▶ **Goal**
Tally the lines of the listing below that contain the string "Where", treating uppercase and lowercase as different, and reply with only the number.

▶ **Supplied data**
════════

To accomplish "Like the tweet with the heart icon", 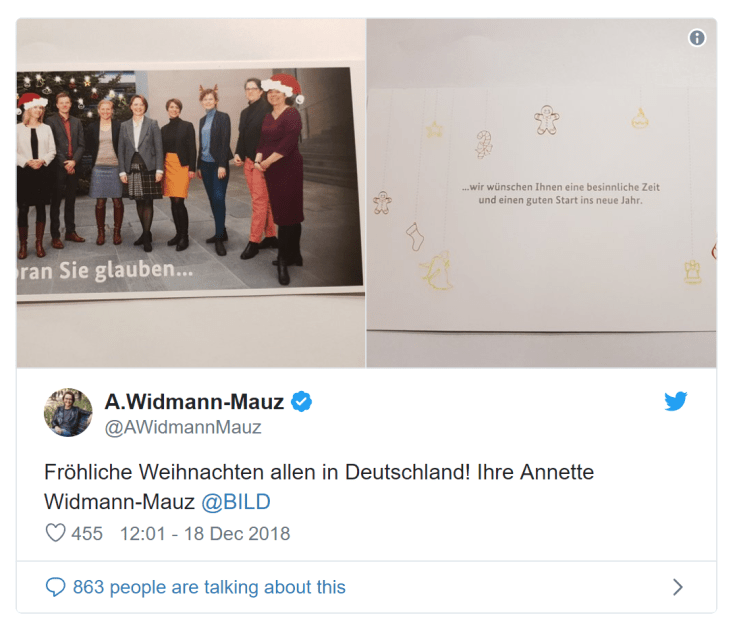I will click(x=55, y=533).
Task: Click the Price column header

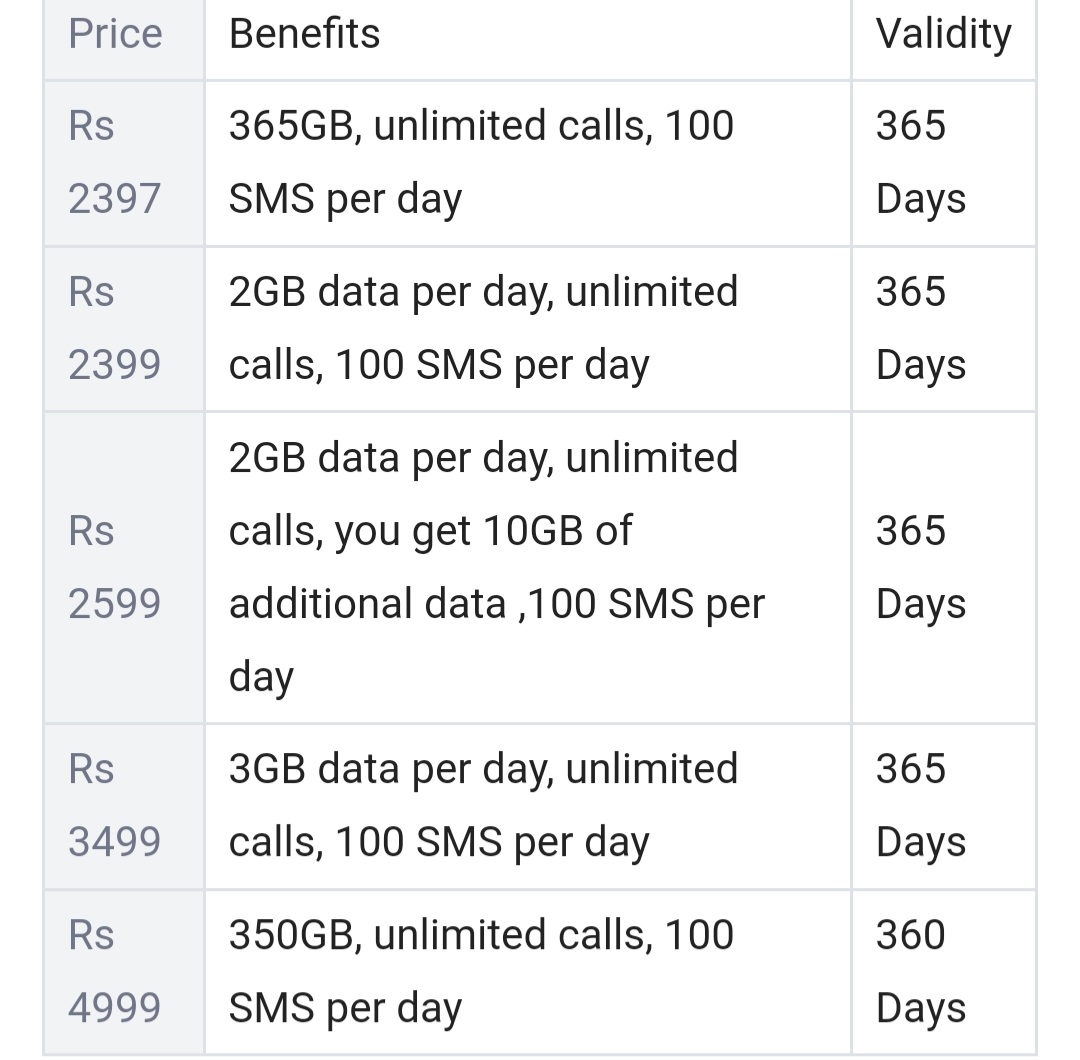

════════

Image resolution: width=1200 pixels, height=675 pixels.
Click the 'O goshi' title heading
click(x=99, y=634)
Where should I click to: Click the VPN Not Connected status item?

════════

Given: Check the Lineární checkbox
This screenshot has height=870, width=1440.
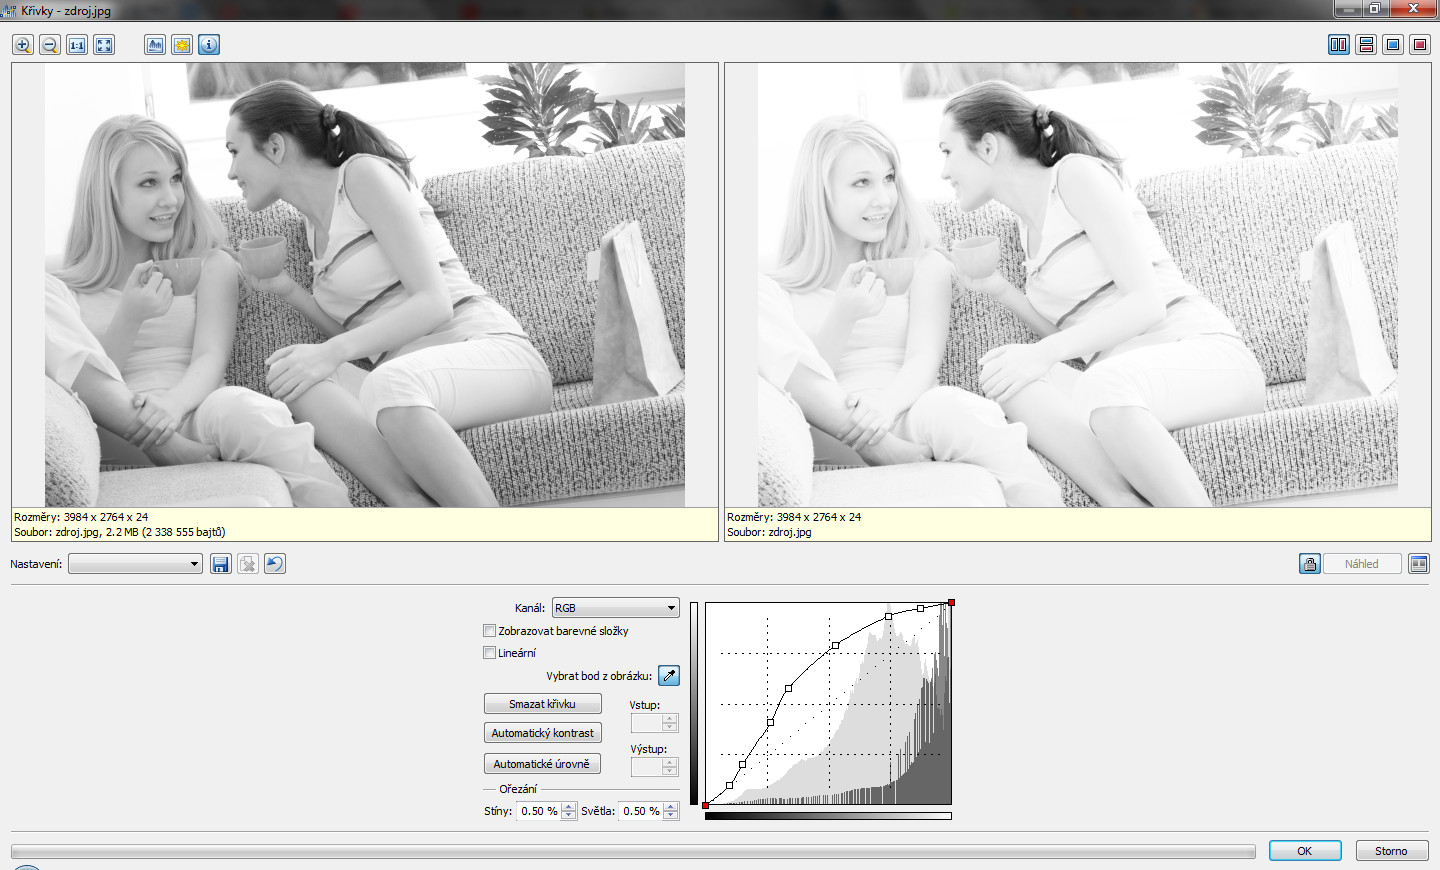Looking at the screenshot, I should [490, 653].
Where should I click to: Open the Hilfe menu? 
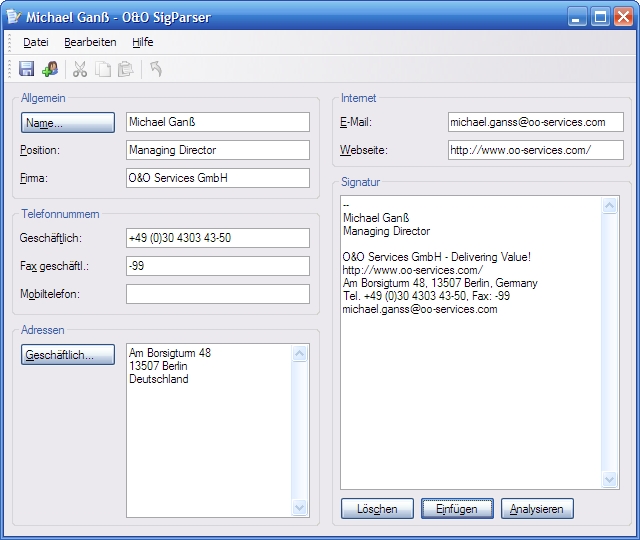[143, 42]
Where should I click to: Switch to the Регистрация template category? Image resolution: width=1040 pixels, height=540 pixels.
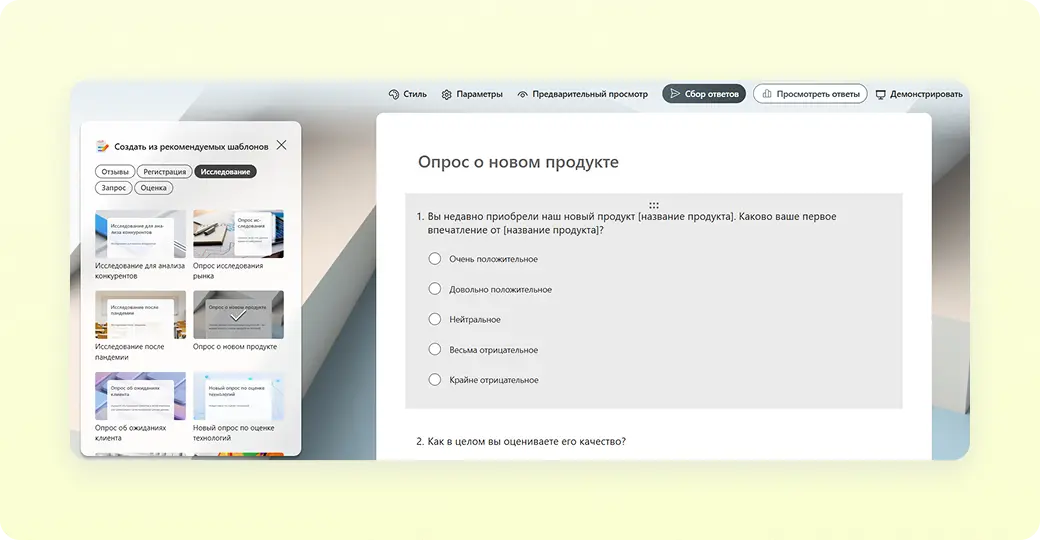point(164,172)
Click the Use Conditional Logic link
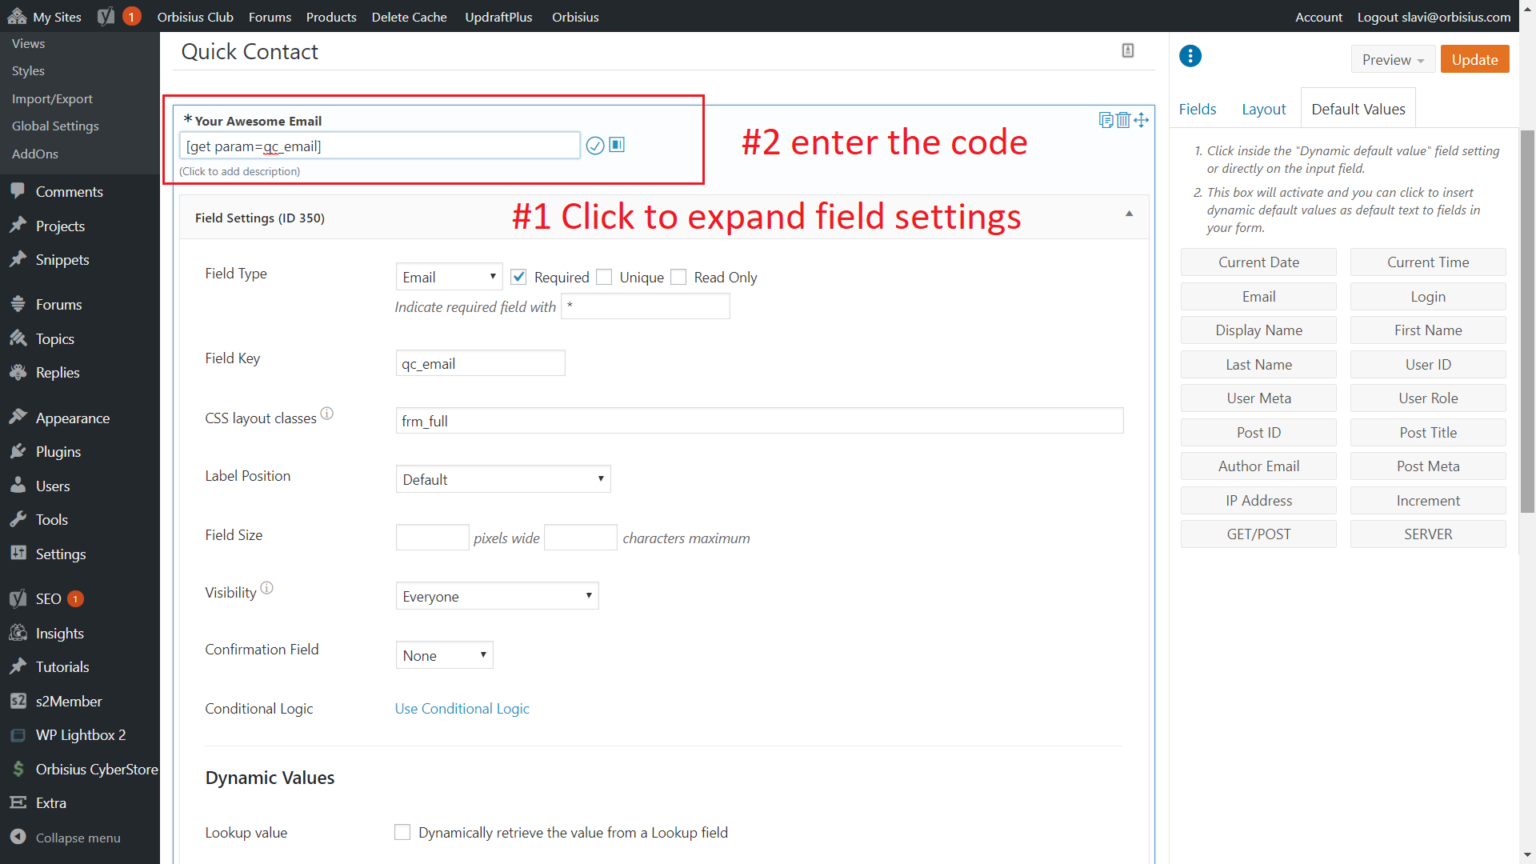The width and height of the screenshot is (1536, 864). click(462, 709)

════════

▶ **Problem solution**
3